Using the passage on circumcision, explain why the writer says Paul "is standing in line with Moses and Jeremiah." Answer in one to three sentences.

SELECTED PASSAGE:
____
When Paul says that circumcision is of value, he is speaking to the Jews as Jews. When he addresses those who are in Christ, he says (Gal. 5:6), “For in Christ Jesus neither circumcision nor uncircumcision means anything, but faith working through love.” Circumcision was a Jewish sign of the covenant that ended when Jesus instituted the new covenant. Except for hygienic reasons, it holds no value for believers in Christ.
Also, when Paul says, “circumcision is of value if you practice the Law,” I do not understand him to mean, “if you practice the Law perfectly.” Some think that when Paul mentions keeping the Law in this section (2:25, 26, 27), he is speaking hypothetically of perfect obedience, which no one can do. But I understand him to be referring to a lifestyle of obedience to God’s Law, which is possible for those who have been born again (Luke 1:6; 2:25). For such Jews before the cross, circumcision was of value.
But the perpetual danger of religious rituals, even of those that God commands, is that they become external only. Thus from the earliest times Moses exhorted Israel (Deut. 10:16), “So circumcise your heart….” Later (Deut. 30:6), he again gave the ritual a spiritual meaning when he promised, “The Lord your God will circumcise your heart and the heart of your descendants, to love the Lord your God with all your heart and with all your soul, so that you may live.” Later, the prophet Jeremiah preached with similar imagery (Jer. 4:4), “Circumcise yourselves to the Lord and remove the foreskins of your heart, men of Judah and inhabitants of Jerusalem, or else My wrath will go forth like fire and burn with none to quench it, because of the evil of your deeds.”
Moses and Jeremiah were making the point that the physical ritual of circumcision had to be accompanied by its spiritual meaning, namely, holiness and obedience to God on the heart level. Without such reality with God, the ritual had lost its essential meaning and was virtually worthless.
But by Paul’s day, the Jews had come to put great stock in the ritual itself. Several of the Jewish rabbis taught that no circumcised man will go to hell (Charles Hodge, Commentary on the Epistle to the Romans [Eerdmans], p. 63). So Paul is standing in line with Moses and Jeremiah when he tells the Jews that if they do not obey God’s Law, their “circumcision has become uncircumcision.” They might as well be pagan Gentiles if they lived in disobedience to God. Their circumcision meant nothing.
How do we apply Paul’s words to Christian “rituals”? Do the rituals of the ancient Christian church have spiritual value for us today? Many who were raised in evangelical circles have moved to Episcopal, Roman Catholic, or Orthodox churches because they felt that the rituals and liturgy made them feel closer to God. Are we missing something if we abandon these rituals?
____
MATERIAL PROVIDED:
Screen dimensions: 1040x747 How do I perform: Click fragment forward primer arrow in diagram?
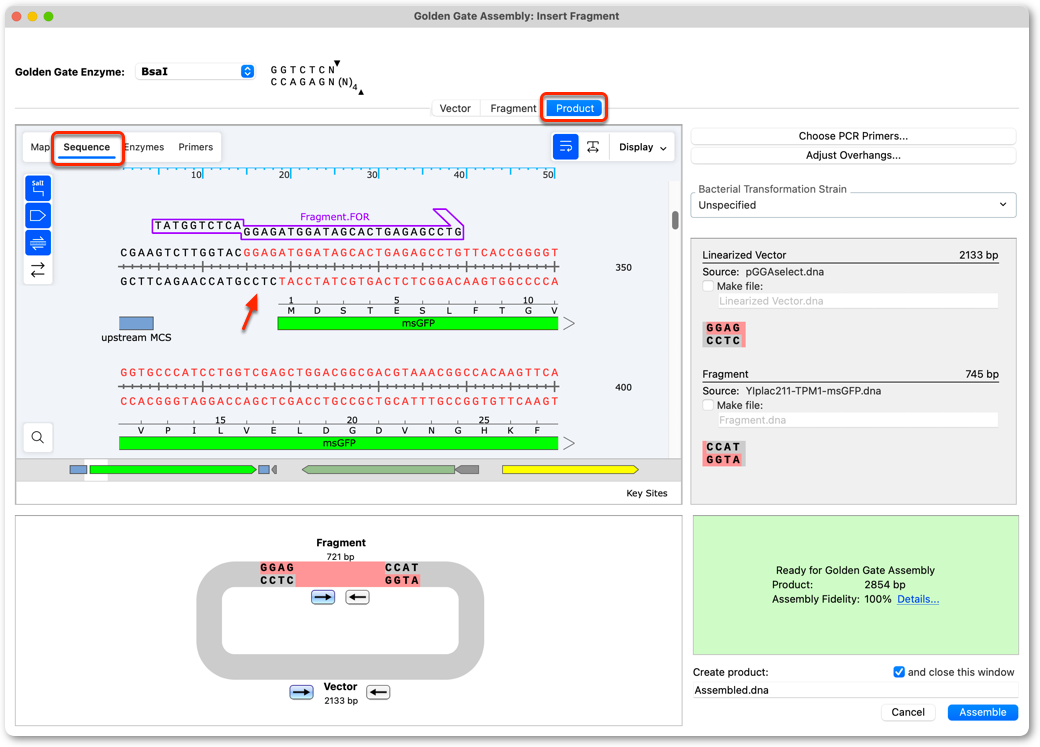tap(323, 598)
____
RESULT OF THE EXERCISE:
Moses and Jeremiah taught that the physical ritual of circumcision had to be accompanied by holiness and obedience to God at the heart level, or it was virtually worthless. Paul makes the same point when he tells Jews who had come to trust the ritual itself that, if they disobey God's Law, their "circumcision has become uncircumcision."